Mais personne ne s’est posé la question du processus de la révélation à la nourrice, ni pourquoi la fillette a parlé à la nourrice et pas à la mère, alors que les relations nourrice-famille étaient loin d’être bonnes (la mère a toujours eu le sentiment que la nourrice lui « raptait » sa fille), et que les relations mère-fille étaient tout à fait satisfaisantes (on constate souvent des relations difficiles entre la mère et la fille dans les situations incestueuses).

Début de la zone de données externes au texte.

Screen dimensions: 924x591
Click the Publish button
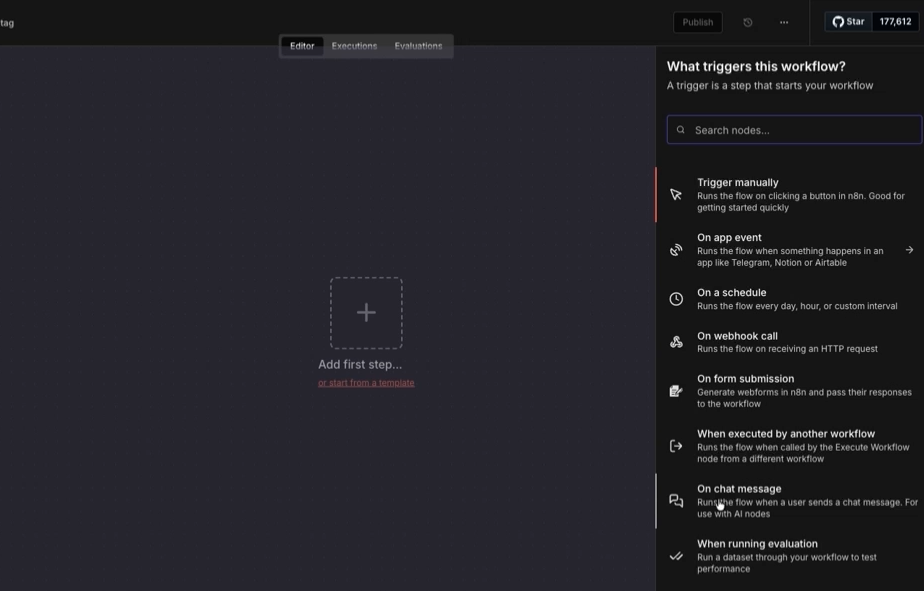pyautogui.click(x=697, y=21)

J’ai failli alerter le Juge d’Application des Peines pour lui dire que cet homme était innocent et que l’obligation de soins n’était pas justifiée. Mais après réflexion, j’ai pensé que je n’étais pas absolument sûr du discours de la fillette, et que de toute façon je n’avais pas à remettre en cause les décisions de justice. Et surtout, il m’est apparu que le travail avec cette famille n’était pas terminé. Il reste à travailler sur l’inquiétudede Jessica que son père lui en veuille toujours , sur la « culpabilité » de la fillette, et sur la manière dont la famille va gérer tout cela.
Conclusion
1. Pour les psy qui, intra-muros comme extra-muros, sont appelés à travailler avec des auteurs d’abus, il n’est pas possible de se cantonner dans l’attitude trop classique de l’attente de la demande. Il faut se renseigner de façon précise sur les motifs de la condamnation (avoir communication des expertises, voire de l’acte d’accusation) pour savoir de quoi on aura à parler, ou peut-être de quoi on devrait parler. Il faut ensuite aller chercher les informations auprès du patient lui-même. Un détenu d’ARGENTAN disait cela d’une manière originale : « Vous, vous nous tire-bouchonnez, ça fait des fois un peu mal, mais ça fait avancer… ».
La raison de cette attitude, c’est qu’il ne peut y avoir de « demande » verbale claire et directe de la part du patient puisque le passage à l’acte est précisément l’expression de l’impossibilité d’une communication claire et directe. Aussi est-il utile de partir de l’hypothèse que le passage à l’acte était un appel à l’aide, souvent en même temps qu’un appel à la sanction.
2. Pour conclure sur la situation de suivi socio-judiciaire évoquée en deuxième partie, et pour boucler la boucle du thème abordé par l’AFIREM sur la loi de juin 1998, c’est-à-dire pour revenir aux auditions d’enfants, je ne dirai que 3 mots : 1 : prudence, 2 : prudence, 3 : prudence.